- **Try it**
Each line of the data below holding the word "computer" must be copied.

- **Input for this task**
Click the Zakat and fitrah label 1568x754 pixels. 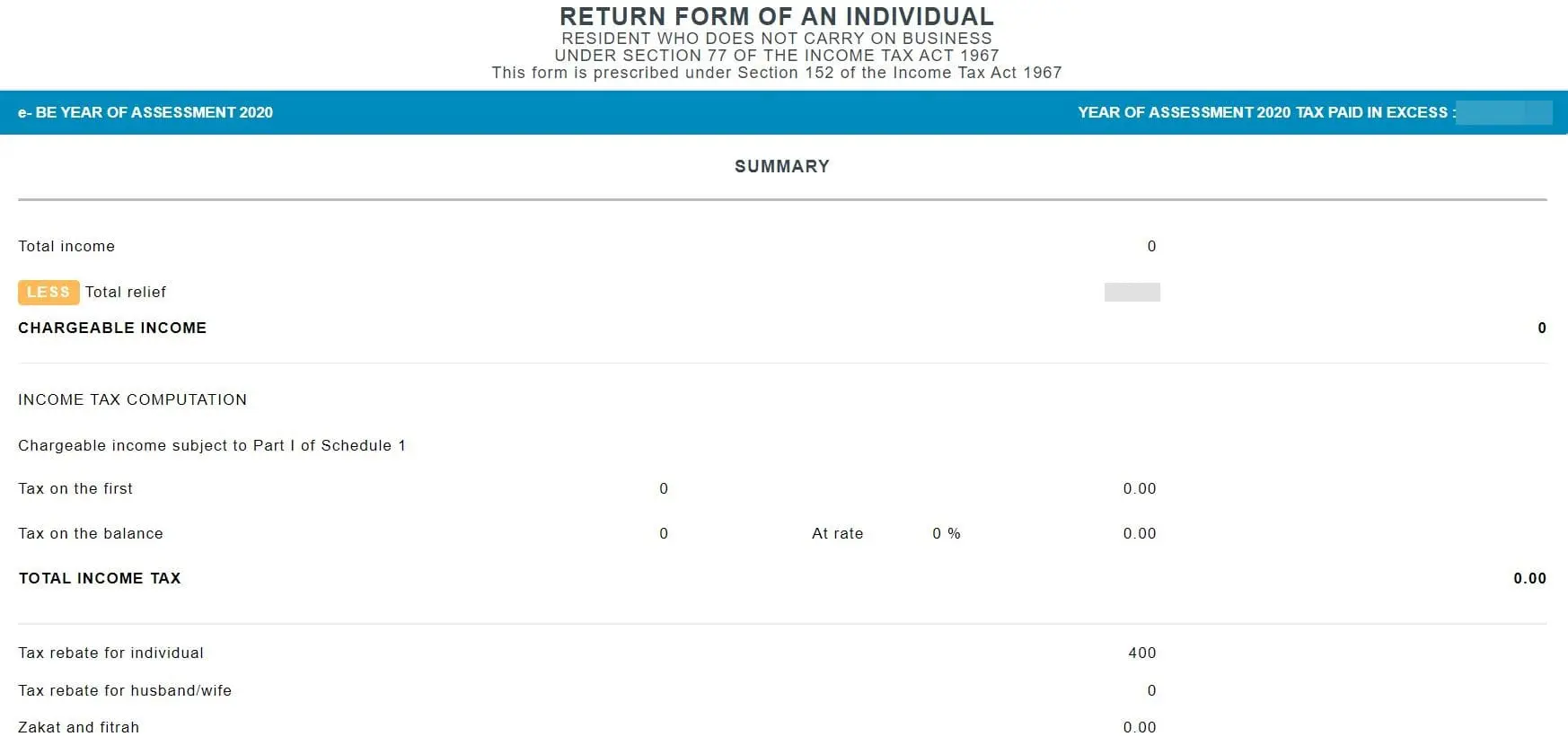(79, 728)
---
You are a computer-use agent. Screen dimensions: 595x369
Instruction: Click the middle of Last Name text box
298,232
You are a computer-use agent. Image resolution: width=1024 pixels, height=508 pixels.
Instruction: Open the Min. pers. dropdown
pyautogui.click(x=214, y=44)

- **Output of the exercise**
You are a computer-use agent. Screen dimensions: 595x369
You are a computer-use agent. Image resolution: width=1024 pixels, height=508 pixels.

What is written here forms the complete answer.